Second Section: Music of the Thirteenth Century

  1. Polyphonic Conductus
    1. Composed by Pérotin and others in the early thirteenth century (dropped out of favor after 1250).
    2. Texts
      1. Metrical Latin poems
      2. Usually nonliturgical but often on sacred themes
      3. Secular conductus texts dealt with serious issues.
    3. Text Setting
      1. Syllabic
      2. All voices (including the tenor) sing the same words in a homophonic texture that was usually notated in score in the manuscripts.
    4. Sometimes included melismatic passages (caudae).
    5. Tenor melody was usually newly composed rather than coming from chant.
    6. CHWM, ex. 3.10 and NAWM 17, Ave virgo virginum
      1. Three strophes with strophic text setting
      2. Probably used in special devotions and processions
  2. The Early Motet (to about 1280) NAWM 15d, f, g
    1. Origins
      1. Clausulae came to be separable pieces.
      2. The addition of words to clausulae resulted in motets, from the French word mot, meaning "word."
      3. At first the words were Latin tropes of the tenor text.
      4. By 1250 the two upper voices usually had differnt but related texts.
    2. Musical features
      1. Tenor melodies (cantus firmus)
        1. Continued to come from chant for most of the thirteenth century
        2. By the end of the thirteenth century tenor melodies often came from other sources.

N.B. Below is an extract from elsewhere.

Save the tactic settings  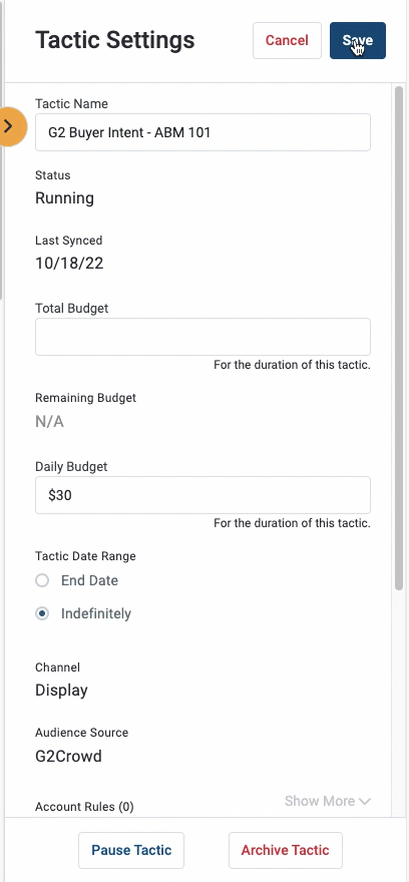(358, 40)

        3. Tenor parts were laid out in repeated rhythmic patterns.
      2. Upper voices
        1. Second voice from the bottom: motetus
        2. Third voice from the bottom: triplum
        3. Fourth voice from the bottom: quadruplum
  3. The Franconian Motet
    1. Franco of Cologne
      1. Theorist active from ca. 1250 to 1280.
      2. Refer to vignette in HWM.
    2. CHWM, ex. 3.11 and NAWM 18, Amours mi font / En mai / Flos filius eius
      1. Tenor performs the chant melody twice (repeat marked by ||).
      2. Motetus
        1. Originally a clausula duplum
        2. French text added later
      3. Triplum
        1. Moves at a faster rate than the motetus voice
        2. Melody was probably original composition, not from clausula.